Given text.
The Library of Congress Subject Headings (LCSH) has been developed over the course of more than a century, predating the semantic web by some time. Until the 1986, the only concept-toconcept relationship available was an undifferentiated "See Also" reference, which was used for both associative (RT) and hierarchical (BT/NT) connections. In that year, in preparation for the first release of the headings in machine readable MARC Authorities form, an attempt was made to automatically convert these "See Also" links into the standardized thesaural relations. Unfortunately, the rule used to determine the type of reference to generate relied on the presence of symmetric links to detect associatively related terms; "See Also" references that were only present in one of the related terms were assumed to be hierarchical. This left the process vulnerable to inconsistent use of references in the pre-conversion data, with a marked bias towards promoting relationships to hierarchical status. The Library of Congress was aware that the results of the conversion contained many inconsistencies, and intended to validate and correct the results over the course of time. Unfortunately, twenty years later, less than 40% of the converted records have been evaluated. The converted records, being the earliest encountered during the Library's cataloging activities, represent the most basic concepts within LCSH; errors in the syndetic structure for these records affect far more subordinate concepts than those nearer the periphery. Worse, a policy of patterning new headings after pre-existing ones leads to structural errors arising from the conversion process being replicated in these newer headings, perpetuating and exacerbating the errors. As the LCSH prepares for its second great conversion, from MARC to SKOS, it is critical to address these structural problems. As part of the work on converting the headings into SKOS, I have experimented with different visualizations of the tangled web of broader terms embedded in LCSH. This poster illustrates several of these renderings, shows how they can help users to judge which relationships might not be correct, and shows just exactly how Doorbells and Mammals are related.

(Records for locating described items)

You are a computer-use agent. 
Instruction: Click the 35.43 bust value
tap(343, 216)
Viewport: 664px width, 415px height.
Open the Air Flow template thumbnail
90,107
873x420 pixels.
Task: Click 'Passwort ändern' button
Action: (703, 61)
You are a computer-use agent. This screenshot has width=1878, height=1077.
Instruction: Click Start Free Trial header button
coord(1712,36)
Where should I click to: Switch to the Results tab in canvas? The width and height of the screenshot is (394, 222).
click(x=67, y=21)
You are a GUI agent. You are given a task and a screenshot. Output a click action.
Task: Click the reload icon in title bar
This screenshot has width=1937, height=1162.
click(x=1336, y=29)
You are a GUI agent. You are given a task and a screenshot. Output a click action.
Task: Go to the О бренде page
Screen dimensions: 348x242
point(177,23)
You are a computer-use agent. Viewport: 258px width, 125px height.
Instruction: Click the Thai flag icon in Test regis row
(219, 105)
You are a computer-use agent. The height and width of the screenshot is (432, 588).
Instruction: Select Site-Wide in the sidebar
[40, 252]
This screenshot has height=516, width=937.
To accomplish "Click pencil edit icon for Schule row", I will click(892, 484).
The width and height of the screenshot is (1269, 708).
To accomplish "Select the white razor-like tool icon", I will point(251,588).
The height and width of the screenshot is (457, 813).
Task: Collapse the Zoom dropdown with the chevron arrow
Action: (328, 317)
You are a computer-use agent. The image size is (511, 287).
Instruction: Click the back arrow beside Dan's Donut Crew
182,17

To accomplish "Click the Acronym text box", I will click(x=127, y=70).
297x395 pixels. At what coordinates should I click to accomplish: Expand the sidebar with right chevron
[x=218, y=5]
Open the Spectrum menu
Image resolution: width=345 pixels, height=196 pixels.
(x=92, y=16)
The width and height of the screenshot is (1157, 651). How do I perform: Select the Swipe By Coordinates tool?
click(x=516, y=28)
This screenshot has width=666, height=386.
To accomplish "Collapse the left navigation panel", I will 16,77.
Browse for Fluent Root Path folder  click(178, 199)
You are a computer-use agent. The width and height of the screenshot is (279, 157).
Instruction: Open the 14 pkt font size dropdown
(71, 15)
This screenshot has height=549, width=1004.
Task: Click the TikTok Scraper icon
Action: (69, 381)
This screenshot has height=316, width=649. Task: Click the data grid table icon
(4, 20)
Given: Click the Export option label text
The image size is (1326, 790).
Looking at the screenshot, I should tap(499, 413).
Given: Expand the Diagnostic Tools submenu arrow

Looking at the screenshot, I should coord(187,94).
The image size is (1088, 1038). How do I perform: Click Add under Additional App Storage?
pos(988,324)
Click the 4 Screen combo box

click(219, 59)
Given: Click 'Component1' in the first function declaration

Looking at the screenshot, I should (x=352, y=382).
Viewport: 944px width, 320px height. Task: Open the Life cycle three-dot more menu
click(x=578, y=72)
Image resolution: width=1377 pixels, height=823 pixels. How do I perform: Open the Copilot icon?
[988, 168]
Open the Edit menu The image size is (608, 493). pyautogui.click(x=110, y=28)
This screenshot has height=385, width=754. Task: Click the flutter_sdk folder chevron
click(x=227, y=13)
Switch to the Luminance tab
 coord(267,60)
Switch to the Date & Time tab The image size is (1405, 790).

Given task. Reproduce the entire passage on the Library of Congress Subject Headings word for word. The rows play no part in this work.

Finished task.
The Library of Congress Subject Headings (LCSH) has been developed over the course of more than a century, predating the semantic web by some time. Until the 1986, the only concept-toconcept relationship available was an undifferentiated "See Also" reference, which was used for both associative (RT) and hierarchical (BT/NT) connections. In that year, in preparation for the first release of the headings in machine readable MARC Authorities form, an attempt was made to automatically convert these "See Also" links into the standardized thesaural relations. Unfortunately, the rule used to determine the type of reference to generate relied on the presence of symmetric links to detect associatively related terms; "See Also" references that were only present in one of the related terms were assumed to be hierarchical. This left the process vulnerable to inconsistent use of references in the pre-conversion data, with a marked bias towards promoting relationships to hierarchical status. The Library of Congress was aware that the results of the conversion contained many inconsistencies, and intended to validate and correct the results over the course of time. Unfortunately, twenty years later, less than 40% of the converted records have been evaluated. The converted records, being the earliest encountered during the Library's cataloging activities, represent the most basic concepts within LCSH; errors in the syndetic structure for these records affect far more subordinate concepts than those nearer the periphery. Worse, a policy of patterning new headings after pre-existing ones leads to structural errors arising from the conversion process being replicated in these newer headings, perpetuating and exacerbating the errors. As the LCSH prepares for its second great conversion, from MARC to SKOS, it is critical to address these structural problems. As part of the work on converting the headings into SKOS, I have experimented with different visualizations of the tangled web of broader terms embedded in LCSH. This poster illustrates several of these renderings, shows how they can help users to judge which relationships might not be correct, and shows just exactly how Doorbells and Mammals are related.